Is it time to dump anti-virus?

Is AV destined for the trash heap? Not so fast according to some....
Is AV destined for the trash heap? Not so fast according to some....

He was blogging in response to an article by Robert Lemos in Dark Reading last month. Is it time to dump anti-virus as endpoint protection, asks Lemos: “The shortcomings of anti-virus software are well known in the security industry, where the programs are typically considered an eminently fallible last line of defense.” In fairness, Lemos doesn’t suggest abandoning AV – but for the AV industry the damage is done in the title.

Anti-virus is the father of computer security – it was the very first third-party security industry that evolved to protect users even in the days before the internet. It remains probably the best known and most widely used line of defense. But because it is so widely used, and evidently not infallible, alternative solutions can sometimes feel they are blocked simply because security budgets are first directed toward anti-virus. The danger is that to prove their own worth, they must first disprove that of their competitors – and for years now, anti-virus has faced criticism from detractors.

Now Raimund Genes, CTO at Trend Micro, has responded. Lemos had quoted a research paper by Google that demonstrated a detection rate of just 25% or less in four leading AV products. This is a common ‘accusation’ delivered against anti-virus – but the problem is that it treats AV as if it is simply a signature detection system.
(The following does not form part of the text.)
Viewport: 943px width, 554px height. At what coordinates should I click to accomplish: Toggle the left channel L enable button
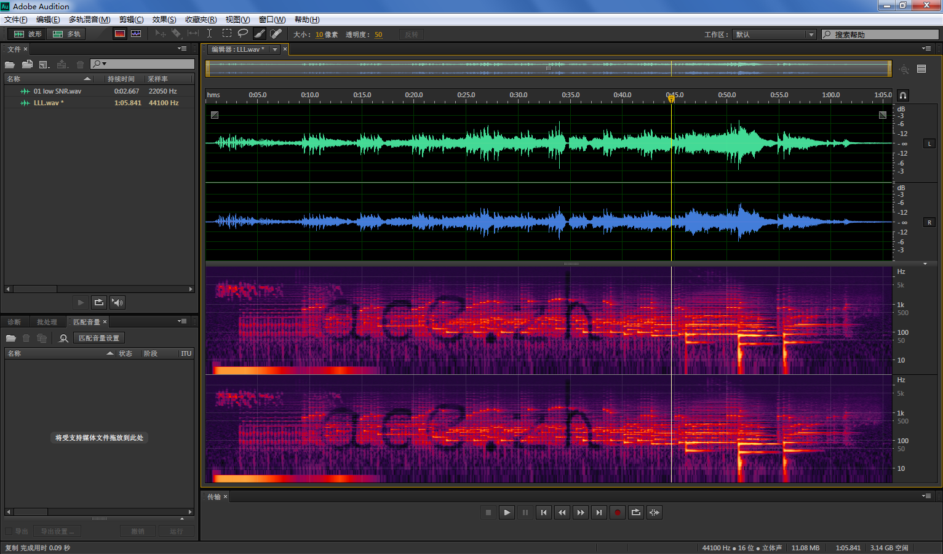coord(929,143)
Lemos quotes Brian Foster, CTO of Damballa: “The attackers just build a new version, run it by VirusTotal, and as soon as they get it past all 43 vendors there, they know they are golden – at least for the next 24 hours.” (In reality, the attackers will use their own versions of VirusTotal, since VirusTotal immediately circulates the new ‘sample’ to the AV industry; thus defeating the purpose of the test.)

It’s old news, says Genes. “As early as 2008 we stated that standard detection technologies need to be combined with other methods like reputation services, whitelisting and so on. We’ve invested heavily in the technology needed to detect malicious infrastructures and ecosystems.” Put simply, anti-virus is far more than simple signature detection; but AV detractors only measure that one aspect.
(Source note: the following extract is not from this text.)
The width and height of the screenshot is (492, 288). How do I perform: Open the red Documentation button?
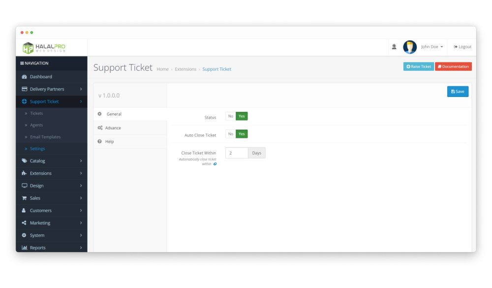pyautogui.click(x=453, y=66)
Luis Corrons, CTO at PandaLabs, confirmed this to infosecurity. “If we just take a blacklist approach,” he said, “then the battle against malware is more than lost.” A different approach to just signature detection is required, “and a number of anti-virus companies already do this – for example, adding whitelisting and reputation, or using in-the-cloud technologies that can take advantage of shared knowledge and keep protection one step ahead of the attackers.” All of this is now found in mainstream anti-virus products.

ESET’s David Harley is equally concerned. “I'm not sure I trust Google's figures,” he told Infosecurity, “particularly as they made the rookie error of using VirusTotal.” Harley had earlier produced a paper on this ‘error’ that was published by VirusBulletin. “The fact is,” he wrote, “VT was never intended as a mechanism for testing AV, and that is made very clear. A VirusTotal report doesn’t tell you which solutions know about a specific threat sample. It tells you which (if any) solutions will flag it as a threat under very restricted conditions that don’t reflect real-world conditions. If VirusTotal was meant as a tool (or a substitute) for comparative testing, it would be a very bad one.”

And then there’s the size of the Google test. Google, says Genes, “claimed that their system makes millions of reputation-based decisions every day, and that it identifies and blocks about 5 million malware downloads every month.” But, he wrote, “Trend Micro blocks 250 million threats per day (files, websites, and spam), and our systems process more than 16 billion requests per day.” And other AV companies will be doing similar.

The anti-virus industry doesn’t suggest anti-virus is a panacea. “Having an anti-virus isn’t enough," said Corrons. “Sadly, having every possible security product on the market still won’t guarantee that your computer won’t be infected and your data stolen. It will be less likely, but just that.”

The reality is that endpoint security requires adding to anti-virus; not removing it.